The Federal Trade Commission will end the year with a bang, requiring divestitures to approve three pending mergers, including Fidelity National Financial Inc.’s $2.9 billion purchase of Lender Processing Services Inc.
The agency also put conditions on a $1.4 billion funeral home merger that triggered concerns from Washington’s Jewish community, and forced supermarket chain Albertson’s to sell a pair of stores in Texas.
The FTC in a 3 to 1 vote approved Fidelity’s purchase of Lender Processing Services Inc. on Tuesday , but required the mortgage servicer to divest databases used by abstractors, title insurers and others to determine the title status of property in nine Oregon counties.
“The proposed acquisition will eliminate one of only a few underwriters available in each relevant market,” the FTC argued. “We believe the public interest is best served by remedying the competitive concerns.”
Commissioner Joshua Wright dissented, writing that “the evidence is insufficient” to show the merger would lessen competition. The FTC must “do more than point to a reduction in the number of firms to generate inferences of likely competitive harm,” he wrote.

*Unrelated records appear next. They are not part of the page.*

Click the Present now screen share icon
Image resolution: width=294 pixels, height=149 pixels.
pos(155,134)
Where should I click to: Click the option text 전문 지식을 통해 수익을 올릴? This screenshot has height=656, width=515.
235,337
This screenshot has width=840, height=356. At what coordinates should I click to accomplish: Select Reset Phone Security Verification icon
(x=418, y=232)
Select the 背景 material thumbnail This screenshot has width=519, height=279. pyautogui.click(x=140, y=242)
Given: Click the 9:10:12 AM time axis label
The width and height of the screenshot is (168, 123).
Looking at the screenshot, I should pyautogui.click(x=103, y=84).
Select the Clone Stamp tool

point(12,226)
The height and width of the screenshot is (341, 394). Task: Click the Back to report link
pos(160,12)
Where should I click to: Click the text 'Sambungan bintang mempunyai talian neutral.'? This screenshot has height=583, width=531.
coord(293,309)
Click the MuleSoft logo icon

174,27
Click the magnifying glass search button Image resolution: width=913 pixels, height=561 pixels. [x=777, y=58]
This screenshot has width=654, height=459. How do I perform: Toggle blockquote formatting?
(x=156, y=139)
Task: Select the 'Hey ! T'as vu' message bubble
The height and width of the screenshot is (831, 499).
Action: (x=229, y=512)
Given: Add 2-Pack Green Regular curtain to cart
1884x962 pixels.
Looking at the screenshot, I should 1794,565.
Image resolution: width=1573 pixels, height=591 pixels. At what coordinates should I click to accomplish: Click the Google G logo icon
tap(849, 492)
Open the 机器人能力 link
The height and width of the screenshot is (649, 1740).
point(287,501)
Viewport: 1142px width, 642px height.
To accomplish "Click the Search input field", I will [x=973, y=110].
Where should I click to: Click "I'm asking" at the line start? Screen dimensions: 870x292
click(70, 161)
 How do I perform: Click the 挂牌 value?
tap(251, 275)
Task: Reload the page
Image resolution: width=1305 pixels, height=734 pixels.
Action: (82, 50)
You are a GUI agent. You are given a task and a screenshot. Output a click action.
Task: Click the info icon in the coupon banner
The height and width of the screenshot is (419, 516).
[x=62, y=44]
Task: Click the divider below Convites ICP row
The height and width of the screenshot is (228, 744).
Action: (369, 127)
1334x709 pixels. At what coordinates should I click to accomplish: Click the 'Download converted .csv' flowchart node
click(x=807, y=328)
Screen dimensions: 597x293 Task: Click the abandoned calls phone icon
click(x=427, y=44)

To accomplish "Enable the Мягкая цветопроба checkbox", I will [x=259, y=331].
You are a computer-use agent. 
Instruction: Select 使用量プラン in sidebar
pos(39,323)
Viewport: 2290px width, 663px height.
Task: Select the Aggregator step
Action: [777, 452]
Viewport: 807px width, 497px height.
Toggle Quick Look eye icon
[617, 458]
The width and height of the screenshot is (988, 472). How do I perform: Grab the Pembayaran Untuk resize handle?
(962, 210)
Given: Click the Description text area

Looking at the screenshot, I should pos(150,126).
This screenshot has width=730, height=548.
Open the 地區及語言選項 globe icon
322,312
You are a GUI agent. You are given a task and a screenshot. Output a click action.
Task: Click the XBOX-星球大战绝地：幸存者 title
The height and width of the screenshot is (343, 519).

Fidelity was represented by Aidan Synnott, a partner at Paul, Weiss, Rifkind, Wharton & Garrison. Lender Processing tapped Peter Barbur of Cravath, Swaine & Moore.
The FTC this week also required the nation’s two largest funeral and cemetery services providers to sell 53 funeral homes and 38 cemeteries to resolve the agency’s concerns about their merger.
Service Corp. International owns and operates about 1,450 funeral-services locations and 375 cemeteries. On May 29, it struck a deal to buy Stewart Enterprises Inc., which has 217 funeral homes and 141 cemeteries. The FTC and attorneys general from eight states investigated the merger for potential competitive harm.
In November, hundreds of members of the Jewish community rallied on the steps of the FTC to protest the merger, concerned that it would mean the end of a deal struck by a Stewart-owned funeral home in Silver Spring, Md., Hines Rinaldi, to provide low-cost Jewish funerals in the Washington area.
However, the FTC did not require the merged company to divest Hines Rinaldi. Instead, SCI will sell another suburban Maryland funeral home, Edward Sagel Funeral Direction Inc. in Rockville.
SCI was represented by Shearman & Sterling partner Jessica Delbaum, and Stewart turned to Mark Cunningham of Jones Walker.
On Dec. 23, the FTC required the parent company of Albertson’s, AB Acquisition LLC, to sell two stores in Texas to win approval of its acquisition of United Supermarkets LLC. Albertson’s was represented by Michael Swartz, a partner at Schulte Roth & Zabel.